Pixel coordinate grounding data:
————

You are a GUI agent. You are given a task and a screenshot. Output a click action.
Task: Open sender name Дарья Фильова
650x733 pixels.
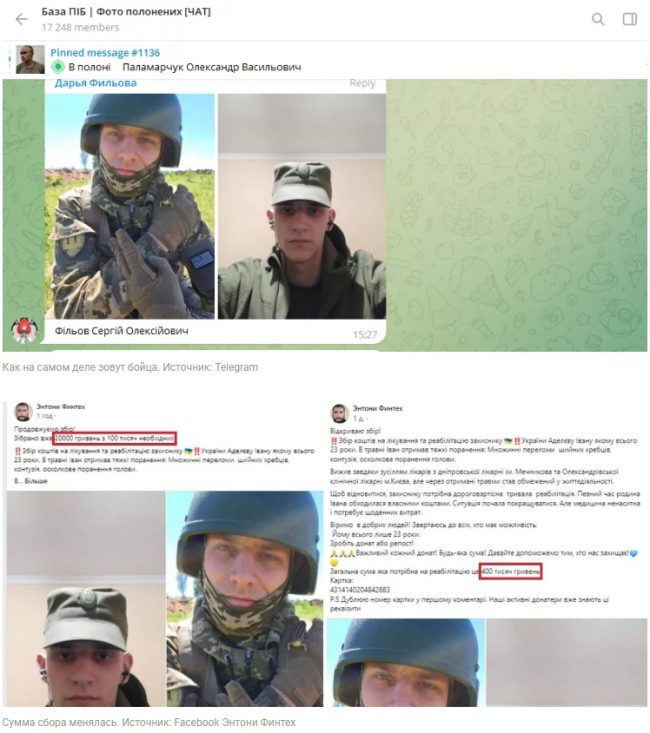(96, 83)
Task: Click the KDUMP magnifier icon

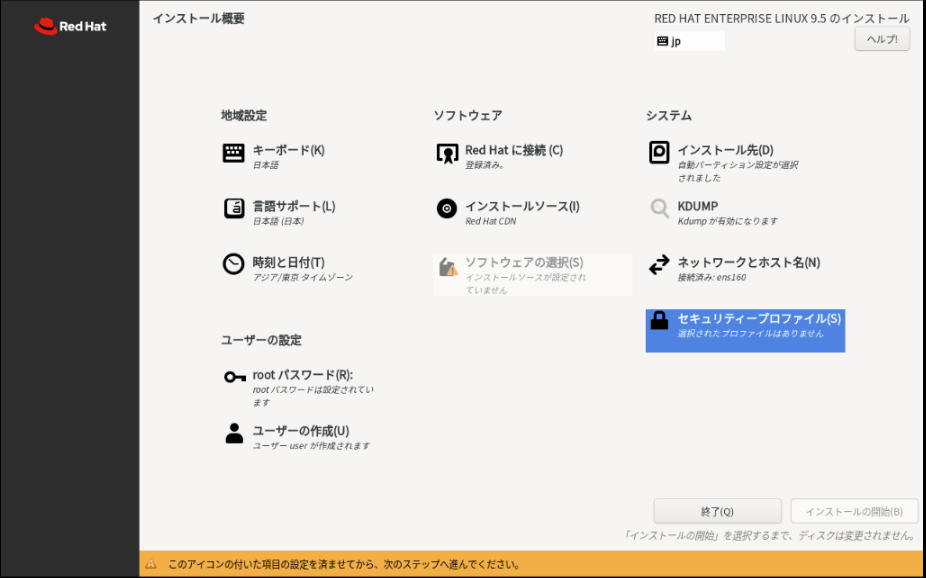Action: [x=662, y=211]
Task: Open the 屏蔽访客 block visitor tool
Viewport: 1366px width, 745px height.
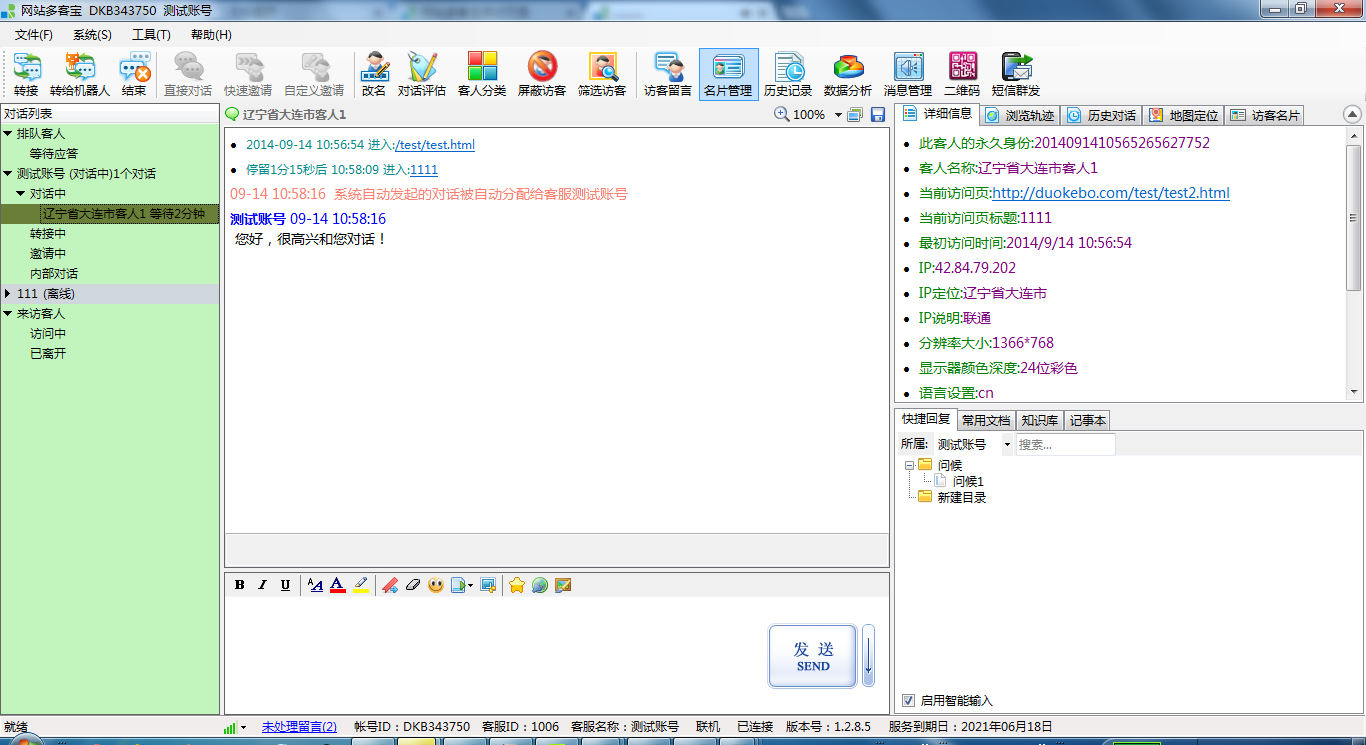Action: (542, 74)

————

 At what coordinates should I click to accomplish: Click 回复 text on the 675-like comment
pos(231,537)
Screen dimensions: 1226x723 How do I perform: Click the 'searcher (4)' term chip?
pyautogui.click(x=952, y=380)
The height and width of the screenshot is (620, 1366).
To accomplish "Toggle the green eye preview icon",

————

PROBLEM TO SOLVE. In the entries above, find the line with "Screen dimensions: 1226x723" and the line with "the green eye", then set down exactly those two and every line between them, nothing else.

TASK OUTPUT.
Screen dimensions: 1226x723 How do I perform: Click the 'searcher (4)' term chip?
pyautogui.click(x=952, y=380)
The height and width of the screenshot is (620, 1366).
To accomplish "Toggle the green eye preview icon",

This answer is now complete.